BEGIN THE DATA

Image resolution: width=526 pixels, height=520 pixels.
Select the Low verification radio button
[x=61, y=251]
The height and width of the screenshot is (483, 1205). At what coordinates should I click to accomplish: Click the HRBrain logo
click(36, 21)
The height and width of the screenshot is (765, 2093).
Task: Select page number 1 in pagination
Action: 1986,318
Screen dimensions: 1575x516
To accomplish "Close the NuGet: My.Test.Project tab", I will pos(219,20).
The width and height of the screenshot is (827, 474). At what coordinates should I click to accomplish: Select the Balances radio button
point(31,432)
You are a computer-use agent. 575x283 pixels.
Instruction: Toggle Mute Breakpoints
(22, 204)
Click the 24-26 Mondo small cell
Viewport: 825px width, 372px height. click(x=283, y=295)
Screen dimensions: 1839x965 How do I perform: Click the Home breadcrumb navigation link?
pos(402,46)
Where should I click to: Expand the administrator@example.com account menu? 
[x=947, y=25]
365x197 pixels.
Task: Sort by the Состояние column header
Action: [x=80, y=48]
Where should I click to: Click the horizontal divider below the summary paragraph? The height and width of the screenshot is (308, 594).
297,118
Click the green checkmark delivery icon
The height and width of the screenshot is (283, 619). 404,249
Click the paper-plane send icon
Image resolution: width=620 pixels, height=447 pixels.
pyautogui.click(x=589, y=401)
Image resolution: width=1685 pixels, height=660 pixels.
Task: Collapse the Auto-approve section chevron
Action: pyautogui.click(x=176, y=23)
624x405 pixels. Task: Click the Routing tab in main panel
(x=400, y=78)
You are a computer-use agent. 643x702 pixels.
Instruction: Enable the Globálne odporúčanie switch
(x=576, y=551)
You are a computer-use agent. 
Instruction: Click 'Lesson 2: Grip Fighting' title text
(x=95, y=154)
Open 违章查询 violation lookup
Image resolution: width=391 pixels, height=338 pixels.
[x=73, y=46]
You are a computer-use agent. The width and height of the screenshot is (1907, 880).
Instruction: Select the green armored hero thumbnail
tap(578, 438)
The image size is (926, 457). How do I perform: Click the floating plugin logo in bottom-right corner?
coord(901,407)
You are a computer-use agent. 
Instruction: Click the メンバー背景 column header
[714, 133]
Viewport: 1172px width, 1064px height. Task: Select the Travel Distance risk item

END THE DATA

■ **THE PROBLEM**:
From the first line to the last, restate the data above exactly.

■ **ANSWER FOR THIS EXERCISE**:
Image resolution: width=526 pixels, height=520 pixels.
Select the Low verification radio button
[x=61, y=251]
The height and width of the screenshot is (483, 1205). At what coordinates should I click to accomplish: Click the HRBrain logo
click(36, 21)
The height and width of the screenshot is (765, 2093).
Task: Select page number 1 in pagination
Action: 1986,318
Screen dimensions: 1575x516
To accomplish "Close the NuGet: My.Test.Project tab", I will pos(219,20).
The width and height of the screenshot is (827, 474). At what coordinates should I click to accomplish: Select the Balances radio button
point(31,432)
You are a computer-use agent. 575x283 pixels.
Instruction: Toggle Mute Breakpoints
(22, 204)
Click the 24-26 Mondo small cell
Viewport: 825px width, 372px height. click(x=283, y=295)
Screen dimensions: 1839x965 How do I perform: Click the Home breadcrumb navigation link?
pos(402,46)
Where should I click to: Expand the administrator@example.com account menu? 
[x=947, y=25]
365x197 pixels.
Task: Sort by the Состояние column header
Action: [x=80, y=48]
Where should I click to: Click the horizontal divider below the summary paragraph? The height and width of the screenshot is (308, 594).
297,118
Click the green checkmark delivery icon
The height and width of the screenshot is (283, 619). 404,249
Click the paper-plane send icon
Image resolution: width=620 pixels, height=447 pixels.
pyautogui.click(x=589, y=401)
Image resolution: width=1685 pixels, height=660 pixels.
Task: Collapse the Auto-approve section chevron
Action: pyautogui.click(x=176, y=23)
624x405 pixels. Task: Click the Routing tab in main panel
(x=400, y=78)
You are a computer-use agent. 643x702 pixels.
Instruction: Enable the Globálne odporúčanie switch
(x=576, y=551)
You are a computer-use agent. 
Instruction: Click 'Lesson 2: Grip Fighting' title text
(x=95, y=154)
Open 违章查询 violation lookup
Image resolution: width=391 pixels, height=338 pixels.
[x=73, y=46]
You are a computer-use agent. The width and height of the screenshot is (1907, 880).
Instruction: Select the green armored hero thumbnail
tap(578, 438)
The image size is (926, 457). How do I perform: Click the floating plugin logo in bottom-right corner?
coord(901,407)
You are a computer-use agent. 
Instruction: Click the メンバー背景 column header
[714, 133]
Viewport: 1172px width, 1064px height. Task: Select the Travel Distance risk item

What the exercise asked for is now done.